» **Records for the exercise**
▬▬▬▬▬▬▬▬▬▬

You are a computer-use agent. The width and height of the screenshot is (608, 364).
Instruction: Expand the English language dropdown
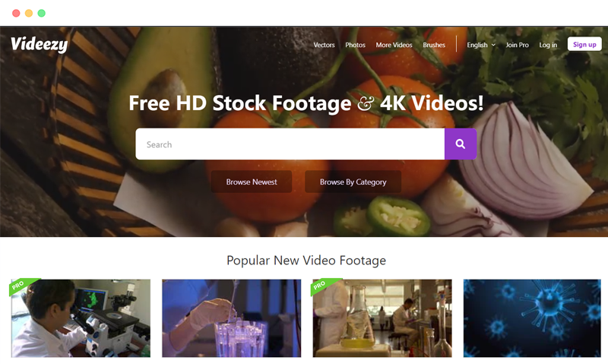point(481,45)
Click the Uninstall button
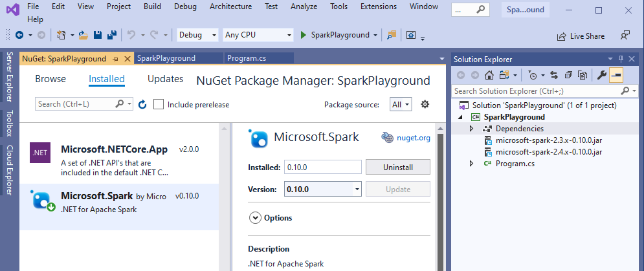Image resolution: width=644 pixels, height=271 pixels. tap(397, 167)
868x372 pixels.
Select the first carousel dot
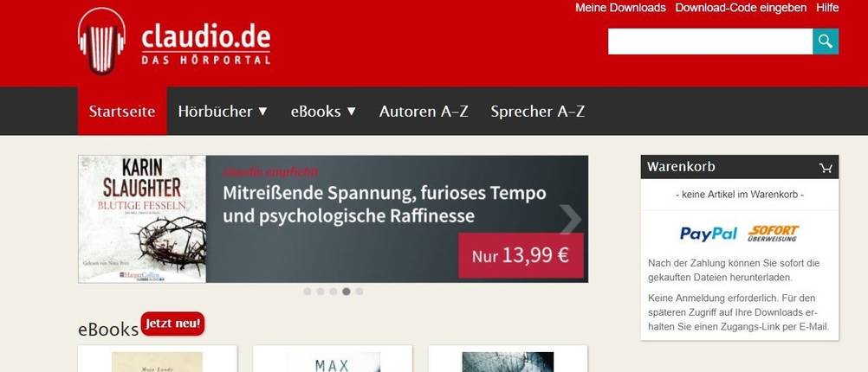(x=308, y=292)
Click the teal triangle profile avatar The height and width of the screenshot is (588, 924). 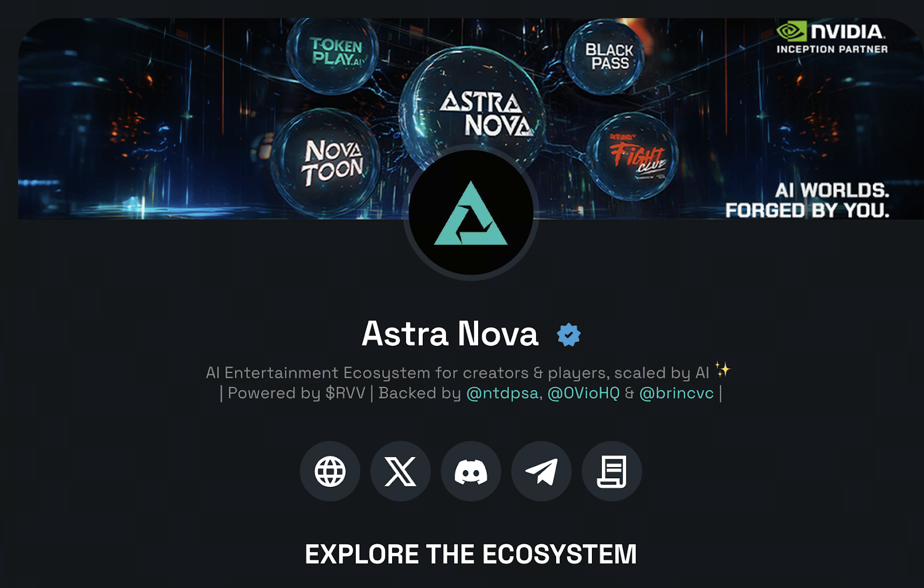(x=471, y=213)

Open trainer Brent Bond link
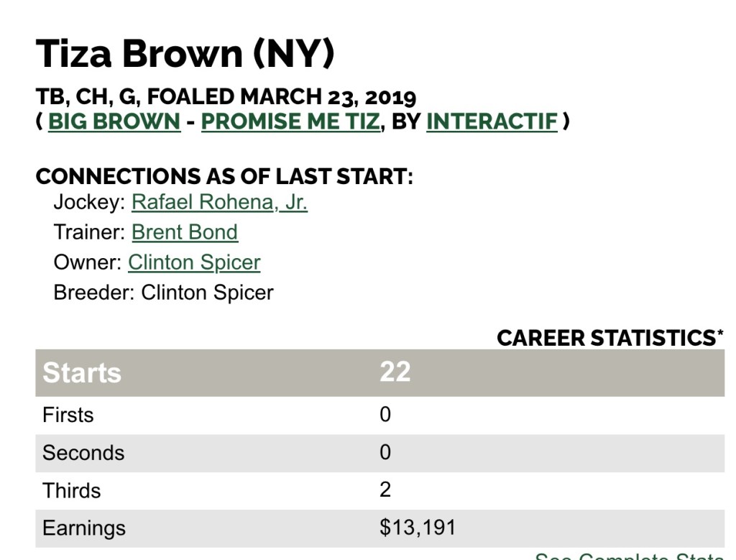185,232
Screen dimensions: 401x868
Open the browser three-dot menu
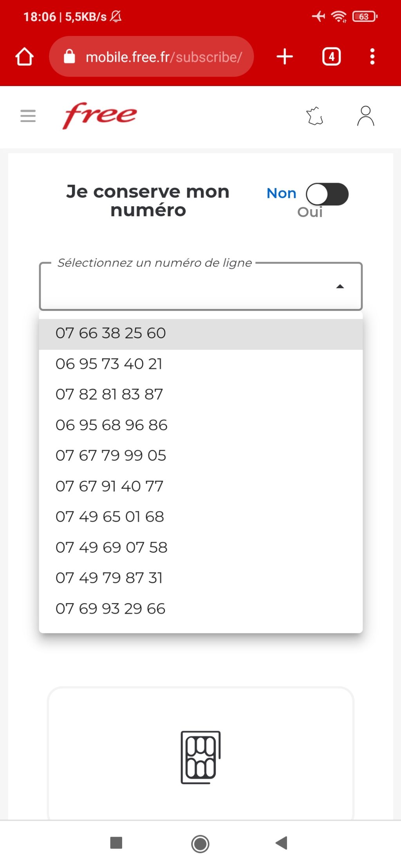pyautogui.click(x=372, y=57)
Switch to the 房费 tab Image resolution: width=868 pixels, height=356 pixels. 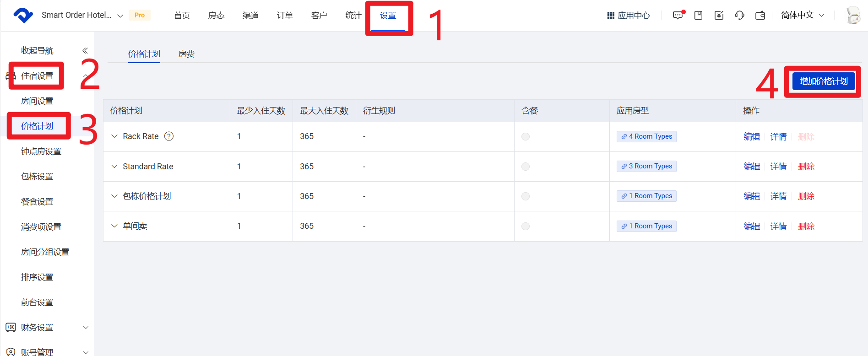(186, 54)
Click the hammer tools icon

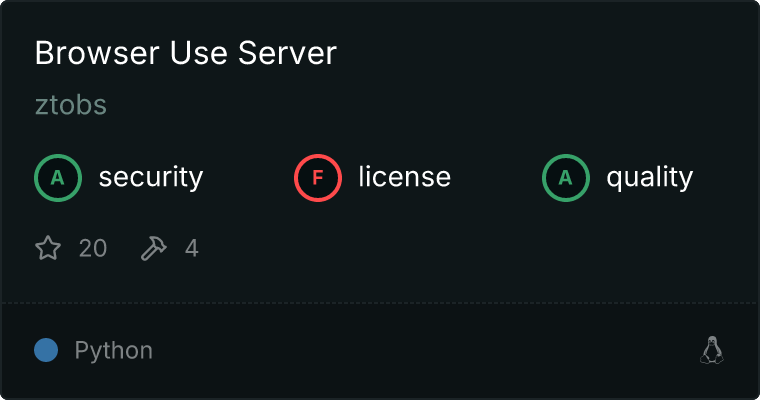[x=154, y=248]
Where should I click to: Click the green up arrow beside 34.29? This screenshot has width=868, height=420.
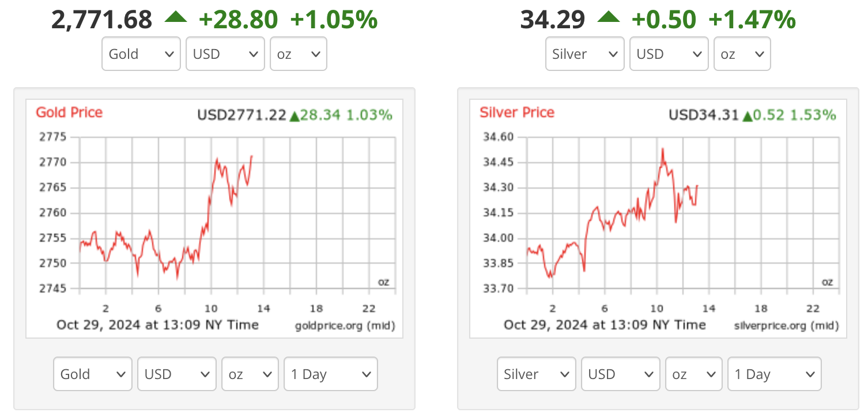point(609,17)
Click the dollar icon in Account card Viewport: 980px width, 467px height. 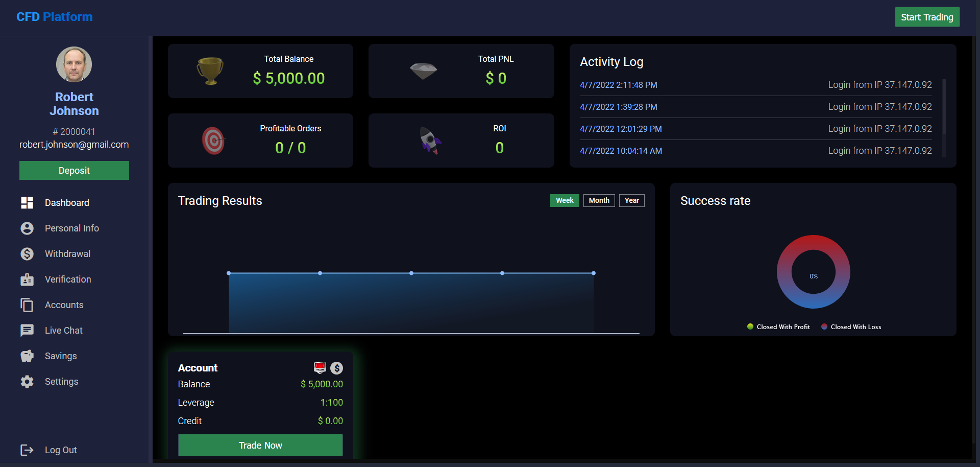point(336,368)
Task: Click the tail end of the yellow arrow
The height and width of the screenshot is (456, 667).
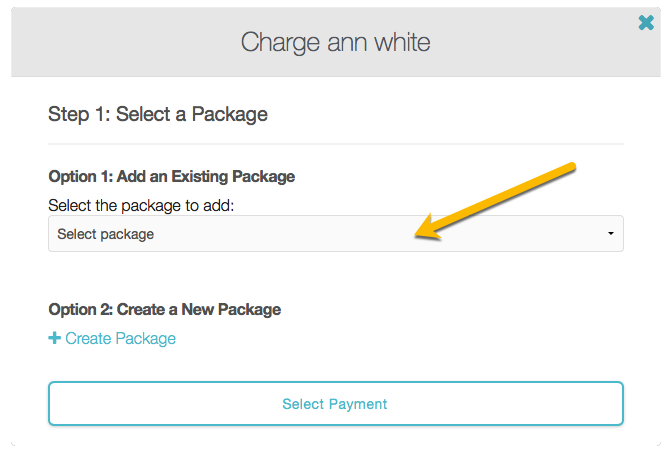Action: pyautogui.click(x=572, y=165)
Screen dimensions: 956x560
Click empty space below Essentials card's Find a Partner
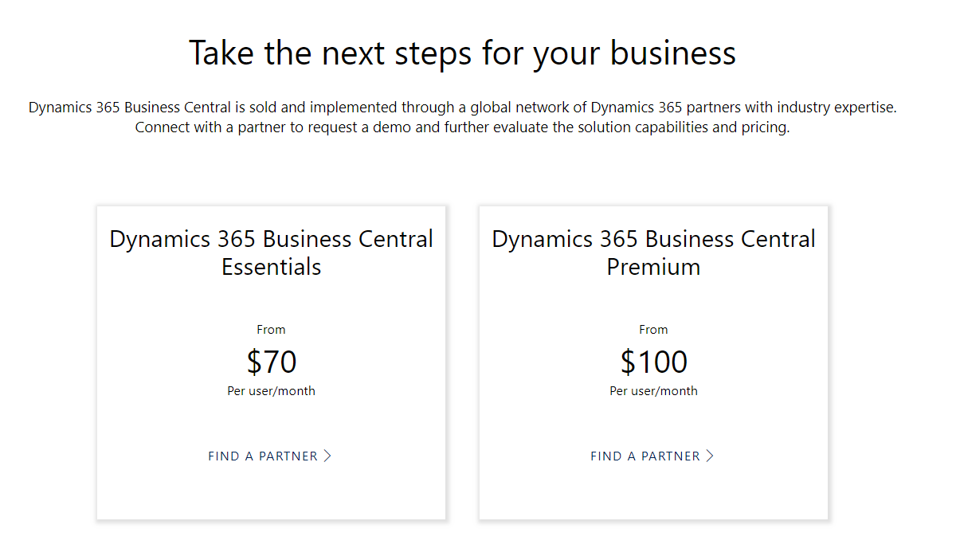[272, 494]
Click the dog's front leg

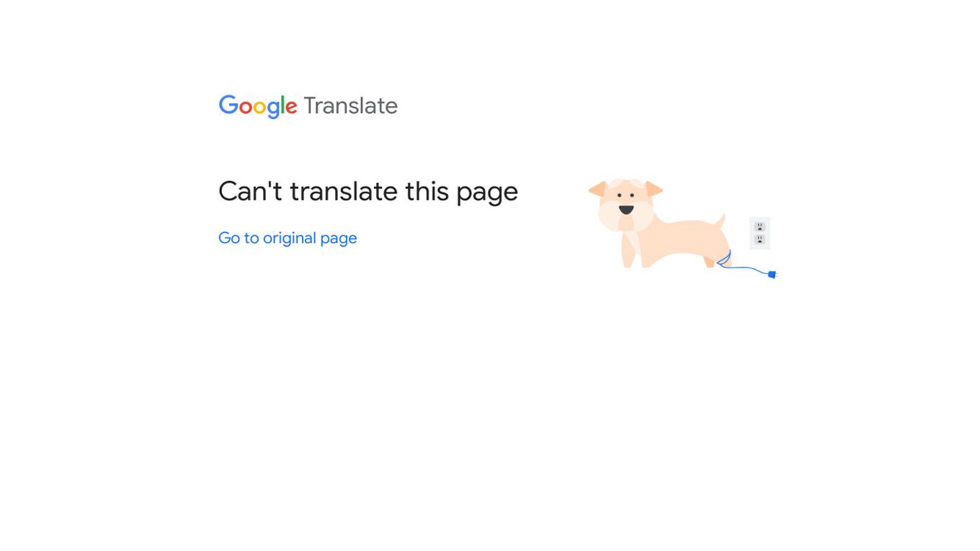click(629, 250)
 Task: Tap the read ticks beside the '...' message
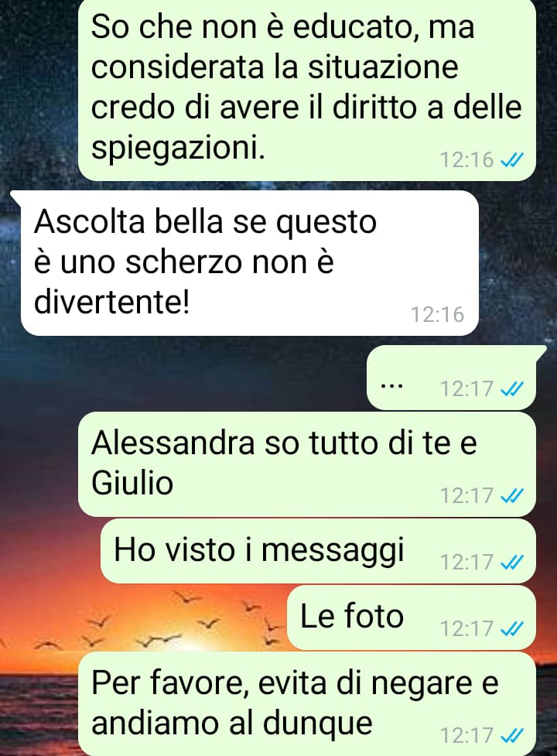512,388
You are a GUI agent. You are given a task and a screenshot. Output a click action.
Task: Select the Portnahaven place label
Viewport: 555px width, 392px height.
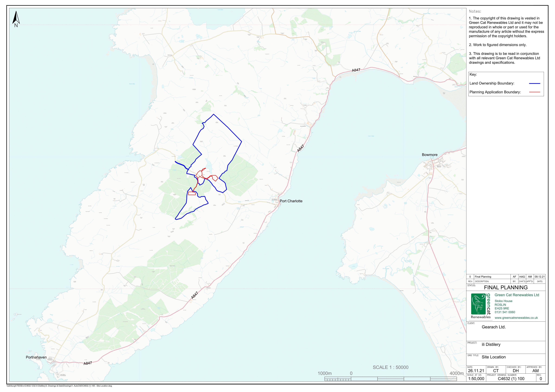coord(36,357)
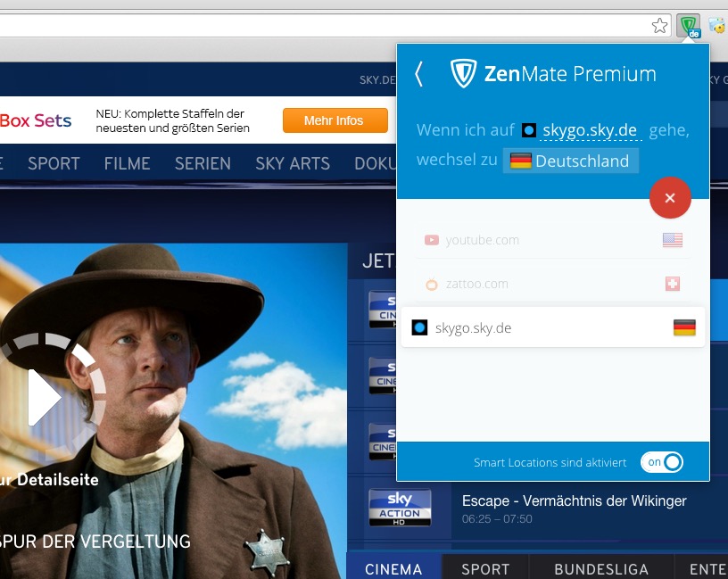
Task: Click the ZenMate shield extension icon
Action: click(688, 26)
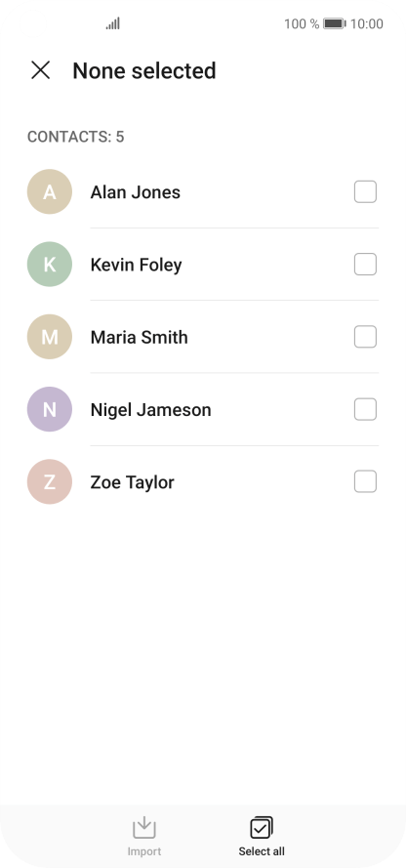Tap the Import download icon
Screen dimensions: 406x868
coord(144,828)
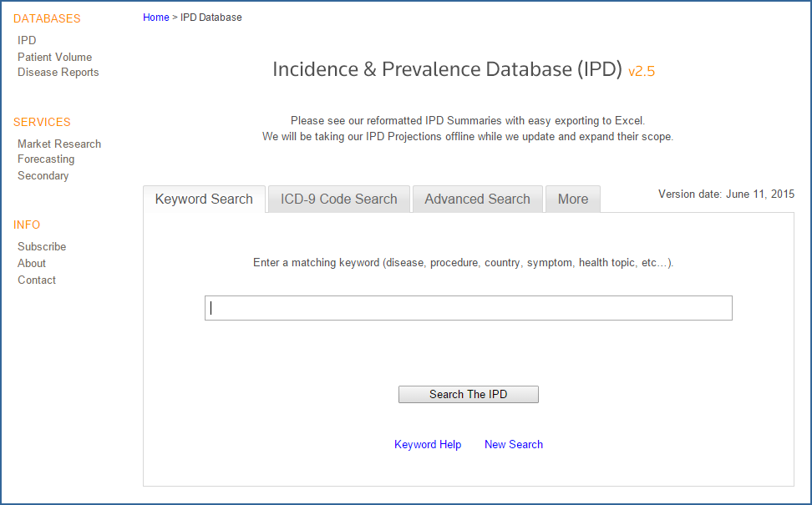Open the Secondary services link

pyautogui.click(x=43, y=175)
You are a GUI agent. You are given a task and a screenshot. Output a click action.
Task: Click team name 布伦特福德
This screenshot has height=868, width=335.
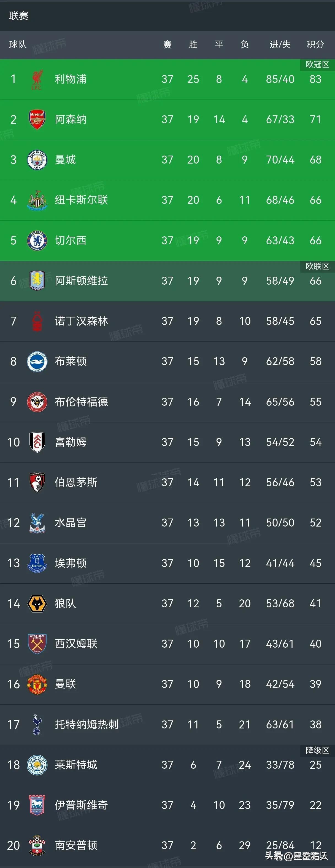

▬▬▬▬▬▬▬▬▬▬

» **Requirement**
The response should be the lines from the one containing "Viewport: 555px width, 392px height." through the final line of the records, reproduced exactly and with every picture left out.

» **Reply to the task**
Viewport: 555px width, 392px height.
coord(36,357)
Task: Click the ZenMate shield extension icon
Action: click(688, 26)
Tap the Import download icon
Screen dimensions: 406x868
coord(144,828)
Open the Secondary services link

pyautogui.click(x=43, y=175)
You are a GUI agent. You are given a task and a screenshot. Output a click action.
Task: Click team name 布伦特福德
This screenshot has height=868, width=335.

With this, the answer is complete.